**What this task involves:** Retype the material exactly, ending with the line containing "Image resolution: width=1280".

**Excerpted records:**
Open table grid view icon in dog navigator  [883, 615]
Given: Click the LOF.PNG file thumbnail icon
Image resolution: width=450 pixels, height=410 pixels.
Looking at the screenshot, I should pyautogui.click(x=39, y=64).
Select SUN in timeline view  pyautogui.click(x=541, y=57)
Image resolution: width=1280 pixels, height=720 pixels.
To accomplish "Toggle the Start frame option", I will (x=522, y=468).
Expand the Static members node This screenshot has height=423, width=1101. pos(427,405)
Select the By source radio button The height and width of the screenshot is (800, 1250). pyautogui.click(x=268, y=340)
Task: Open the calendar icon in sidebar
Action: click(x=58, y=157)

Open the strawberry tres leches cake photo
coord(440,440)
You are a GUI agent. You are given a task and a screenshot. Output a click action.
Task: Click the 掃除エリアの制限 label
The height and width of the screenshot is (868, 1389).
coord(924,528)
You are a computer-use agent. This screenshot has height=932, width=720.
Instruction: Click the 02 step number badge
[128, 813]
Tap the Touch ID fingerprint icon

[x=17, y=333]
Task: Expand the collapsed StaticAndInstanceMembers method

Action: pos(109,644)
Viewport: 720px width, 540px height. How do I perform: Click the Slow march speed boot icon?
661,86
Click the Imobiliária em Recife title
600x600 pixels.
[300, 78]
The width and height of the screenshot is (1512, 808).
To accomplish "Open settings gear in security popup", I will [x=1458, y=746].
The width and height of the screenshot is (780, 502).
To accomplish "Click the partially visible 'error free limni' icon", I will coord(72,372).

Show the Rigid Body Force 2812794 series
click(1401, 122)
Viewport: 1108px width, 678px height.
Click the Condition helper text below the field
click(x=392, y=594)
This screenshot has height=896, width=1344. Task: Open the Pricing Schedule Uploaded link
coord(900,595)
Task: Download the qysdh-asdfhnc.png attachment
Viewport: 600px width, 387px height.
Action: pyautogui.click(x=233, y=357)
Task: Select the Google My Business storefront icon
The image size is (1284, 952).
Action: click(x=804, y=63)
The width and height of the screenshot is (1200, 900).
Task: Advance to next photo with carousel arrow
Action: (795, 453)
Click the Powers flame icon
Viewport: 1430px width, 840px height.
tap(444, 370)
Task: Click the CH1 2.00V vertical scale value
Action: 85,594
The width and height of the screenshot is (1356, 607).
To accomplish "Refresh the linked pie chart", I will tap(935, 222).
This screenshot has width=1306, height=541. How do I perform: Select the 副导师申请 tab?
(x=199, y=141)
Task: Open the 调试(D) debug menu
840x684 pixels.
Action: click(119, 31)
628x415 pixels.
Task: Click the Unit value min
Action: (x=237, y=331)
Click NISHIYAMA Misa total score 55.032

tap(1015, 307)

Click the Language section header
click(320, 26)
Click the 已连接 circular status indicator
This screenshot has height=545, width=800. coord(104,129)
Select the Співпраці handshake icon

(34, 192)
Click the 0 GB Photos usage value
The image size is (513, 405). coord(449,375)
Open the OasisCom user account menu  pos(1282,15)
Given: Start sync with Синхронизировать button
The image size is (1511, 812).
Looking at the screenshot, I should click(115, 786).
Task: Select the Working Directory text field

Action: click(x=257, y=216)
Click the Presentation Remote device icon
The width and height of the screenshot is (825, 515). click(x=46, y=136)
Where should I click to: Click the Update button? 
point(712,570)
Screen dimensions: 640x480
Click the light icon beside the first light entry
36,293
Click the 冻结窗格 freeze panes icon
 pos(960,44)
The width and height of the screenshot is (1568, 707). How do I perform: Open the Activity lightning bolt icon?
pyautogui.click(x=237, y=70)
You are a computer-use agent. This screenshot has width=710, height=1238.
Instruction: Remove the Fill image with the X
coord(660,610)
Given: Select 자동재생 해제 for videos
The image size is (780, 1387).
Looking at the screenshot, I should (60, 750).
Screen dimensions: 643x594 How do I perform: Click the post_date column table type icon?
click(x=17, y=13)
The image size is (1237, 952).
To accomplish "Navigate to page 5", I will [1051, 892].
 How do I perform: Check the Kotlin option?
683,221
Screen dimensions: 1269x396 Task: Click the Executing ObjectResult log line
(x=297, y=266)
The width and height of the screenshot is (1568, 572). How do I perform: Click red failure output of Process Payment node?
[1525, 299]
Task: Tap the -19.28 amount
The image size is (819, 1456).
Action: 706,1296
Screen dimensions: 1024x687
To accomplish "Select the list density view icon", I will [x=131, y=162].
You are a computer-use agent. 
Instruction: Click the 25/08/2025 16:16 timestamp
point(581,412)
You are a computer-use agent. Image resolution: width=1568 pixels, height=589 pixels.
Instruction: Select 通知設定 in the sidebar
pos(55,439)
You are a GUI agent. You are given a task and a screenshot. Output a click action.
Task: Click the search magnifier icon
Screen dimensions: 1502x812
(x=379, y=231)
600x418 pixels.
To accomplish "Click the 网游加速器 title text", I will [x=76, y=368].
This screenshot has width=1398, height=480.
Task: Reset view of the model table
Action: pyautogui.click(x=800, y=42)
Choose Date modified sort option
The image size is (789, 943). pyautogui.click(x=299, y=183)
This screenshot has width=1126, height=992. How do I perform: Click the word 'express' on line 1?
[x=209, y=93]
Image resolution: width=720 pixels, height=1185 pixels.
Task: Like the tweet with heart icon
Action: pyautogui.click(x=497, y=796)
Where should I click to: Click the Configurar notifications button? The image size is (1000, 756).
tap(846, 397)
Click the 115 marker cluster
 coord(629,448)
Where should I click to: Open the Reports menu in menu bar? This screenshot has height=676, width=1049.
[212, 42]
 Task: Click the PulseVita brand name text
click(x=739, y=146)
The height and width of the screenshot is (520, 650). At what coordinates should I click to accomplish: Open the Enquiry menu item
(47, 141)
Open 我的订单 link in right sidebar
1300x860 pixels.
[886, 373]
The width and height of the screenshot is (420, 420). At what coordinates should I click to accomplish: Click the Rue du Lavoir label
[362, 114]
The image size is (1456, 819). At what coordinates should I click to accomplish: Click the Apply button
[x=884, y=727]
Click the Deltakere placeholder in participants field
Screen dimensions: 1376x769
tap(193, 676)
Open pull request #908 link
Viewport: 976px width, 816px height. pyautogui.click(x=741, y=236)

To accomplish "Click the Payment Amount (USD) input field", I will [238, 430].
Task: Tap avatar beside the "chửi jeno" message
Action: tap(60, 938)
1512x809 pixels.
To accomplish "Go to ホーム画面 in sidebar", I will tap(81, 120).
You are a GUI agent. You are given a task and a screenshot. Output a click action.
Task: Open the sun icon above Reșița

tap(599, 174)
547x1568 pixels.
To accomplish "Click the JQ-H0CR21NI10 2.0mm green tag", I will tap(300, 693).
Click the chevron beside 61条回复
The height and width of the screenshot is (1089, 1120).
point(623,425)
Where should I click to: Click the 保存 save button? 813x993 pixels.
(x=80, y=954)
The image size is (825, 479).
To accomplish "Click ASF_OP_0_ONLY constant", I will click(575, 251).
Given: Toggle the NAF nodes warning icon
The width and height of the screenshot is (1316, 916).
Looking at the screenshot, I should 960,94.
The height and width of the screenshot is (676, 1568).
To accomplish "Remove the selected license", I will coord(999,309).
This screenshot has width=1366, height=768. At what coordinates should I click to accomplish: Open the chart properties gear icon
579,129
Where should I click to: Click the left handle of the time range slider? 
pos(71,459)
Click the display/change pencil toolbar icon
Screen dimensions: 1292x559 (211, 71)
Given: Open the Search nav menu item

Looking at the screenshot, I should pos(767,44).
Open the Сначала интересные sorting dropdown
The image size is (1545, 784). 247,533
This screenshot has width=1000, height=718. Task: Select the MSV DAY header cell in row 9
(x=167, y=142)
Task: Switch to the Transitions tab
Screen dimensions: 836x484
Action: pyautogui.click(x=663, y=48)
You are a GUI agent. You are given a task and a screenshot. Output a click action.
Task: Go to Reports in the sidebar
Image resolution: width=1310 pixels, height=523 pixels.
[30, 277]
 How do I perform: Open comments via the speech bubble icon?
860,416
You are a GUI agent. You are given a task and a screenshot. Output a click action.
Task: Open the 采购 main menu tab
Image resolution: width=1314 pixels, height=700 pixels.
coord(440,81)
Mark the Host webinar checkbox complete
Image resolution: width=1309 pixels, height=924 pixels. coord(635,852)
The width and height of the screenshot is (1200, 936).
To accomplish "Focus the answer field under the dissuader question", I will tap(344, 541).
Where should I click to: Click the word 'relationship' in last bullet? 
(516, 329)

**Answer to the exercise:**
Open table grid view icon in dog navigator  [883, 615]
Given: Click the LOF.PNG file thumbnail icon
Image resolution: width=450 pixels, height=410 pixels.
Looking at the screenshot, I should pyautogui.click(x=39, y=64).
Select SUN in timeline view  pyautogui.click(x=541, y=57)
Image resolution: width=1280 pixels, height=720 pixels.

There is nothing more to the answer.